> _Stated exercise_
Rewrite all the rows below, replacing every "Locate an element on the screen" with "Find one element on the screen". Leave everything else unchanged.

** START OF Data entries **

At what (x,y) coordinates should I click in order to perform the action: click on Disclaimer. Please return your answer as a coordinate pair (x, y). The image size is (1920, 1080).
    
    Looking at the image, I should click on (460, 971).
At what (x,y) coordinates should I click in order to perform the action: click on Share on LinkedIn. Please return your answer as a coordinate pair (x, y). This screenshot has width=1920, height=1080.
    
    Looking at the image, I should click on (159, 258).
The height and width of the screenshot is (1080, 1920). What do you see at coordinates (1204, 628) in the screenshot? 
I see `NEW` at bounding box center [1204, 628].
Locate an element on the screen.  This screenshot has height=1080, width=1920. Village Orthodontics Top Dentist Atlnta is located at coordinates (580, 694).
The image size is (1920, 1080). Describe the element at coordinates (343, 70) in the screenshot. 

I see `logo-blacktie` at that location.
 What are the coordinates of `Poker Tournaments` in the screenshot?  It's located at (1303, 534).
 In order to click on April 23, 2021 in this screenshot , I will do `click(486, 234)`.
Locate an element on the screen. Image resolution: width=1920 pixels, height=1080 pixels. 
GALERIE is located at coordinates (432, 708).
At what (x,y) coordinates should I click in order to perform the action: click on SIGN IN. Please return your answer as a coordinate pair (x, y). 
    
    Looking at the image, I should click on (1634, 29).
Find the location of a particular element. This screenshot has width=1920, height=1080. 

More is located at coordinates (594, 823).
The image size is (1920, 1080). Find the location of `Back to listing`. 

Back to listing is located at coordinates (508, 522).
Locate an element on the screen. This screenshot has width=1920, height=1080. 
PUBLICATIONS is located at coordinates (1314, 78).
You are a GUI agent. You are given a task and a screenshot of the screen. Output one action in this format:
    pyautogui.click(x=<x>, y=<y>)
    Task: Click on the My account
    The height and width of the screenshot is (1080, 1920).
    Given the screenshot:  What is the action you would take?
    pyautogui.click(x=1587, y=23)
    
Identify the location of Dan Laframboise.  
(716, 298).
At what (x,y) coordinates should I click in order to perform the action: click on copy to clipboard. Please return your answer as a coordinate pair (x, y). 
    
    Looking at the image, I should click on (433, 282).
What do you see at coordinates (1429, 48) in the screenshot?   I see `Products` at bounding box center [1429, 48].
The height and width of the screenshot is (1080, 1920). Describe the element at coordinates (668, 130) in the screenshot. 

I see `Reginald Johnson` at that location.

** END OF Data entries **

> _Result of the task_
At what (x,y) coordinates should I click in order to perform the action: click on Disclaimer. Please return your answer as a coordinate pair (x, y). The image size is (1920, 1080).
    
    Looking at the image, I should click on (460, 971).
At what (x,y) coordinates should I click in order to perform the action: click on Share on LinkedIn. Please return your answer as a coordinate pair (x, y). This screenshot has width=1920, height=1080.
    
    Looking at the image, I should click on (159, 258).
The height and width of the screenshot is (1080, 1920). What do you see at coordinates (1204, 628) in the screenshot? 
I see `NEW` at bounding box center [1204, 628].
Find one element on the screen.  This screenshot has height=1080, width=1920. Village Orthodontics Top Dentist Atlnta is located at coordinates (580, 694).
The image size is (1920, 1080). Describe the element at coordinates (343, 70) in the screenshot. 

I see `logo-blacktie` at that location.
 What are the coordinates of `Poker Tournaments` in the screenshot?  It's located at (1303, 534).
 In order to click on April 23, 2021 in this screenshot , I will do `click(486, 234)`.
Find one element on the screen. Image resolution: width=1920 pixels, height=1080 pixels. 
GALERIE is located at coordinates (432, 708).
At what (x,y) coordinates should I click in order to perform the action: click on SIGN IN. Please return your answer as a coordinate pair (x, y). 
    
    Looking at the image, I should click on (1634, 29).
Find the location of a particular element. This screenshot has width=1920, height=1080. 

More is located at coordinates (594, 823).
The image size is (1920, 1080). Find the location of `Back to listing`. 

Back to listing is located at coordinates (508, 522).
Find one element on the screen. This screenshot has width=1920, height=1080. 
PUBLICATIONS is located at coordinates (1314, 78).
You are a GUI agent. You are given a task and a screenshot of the screen. Output one action in this format:
    pyautogui.click(x=<x>, y=<y>)
    Task: Click on the My account
    The height and width of the screenshot is (1080, 1920).
    Given the screenshot:  What is the action you would take?
    pyautogui.click(x=1587, y=23)
    
Identify the location of Dan Laframboise.  
(716, 298).
At what (x,y) coordinates should I click in order to perform the action: click on copy to clipboard. Please return your answer as a coordinate pair (x, y). 
    
    Looking at the image, I should click on (433, 282).
What do you see at coordinates (1429, 48) in the screenshot?   I see `Products` at bounding box center [1429, 48].
The height and width of the screenshot is (1080, 1920). Describe the element at coordinates (668, 130) in the screenshot. 

I see `Reginald Johnson` at that location.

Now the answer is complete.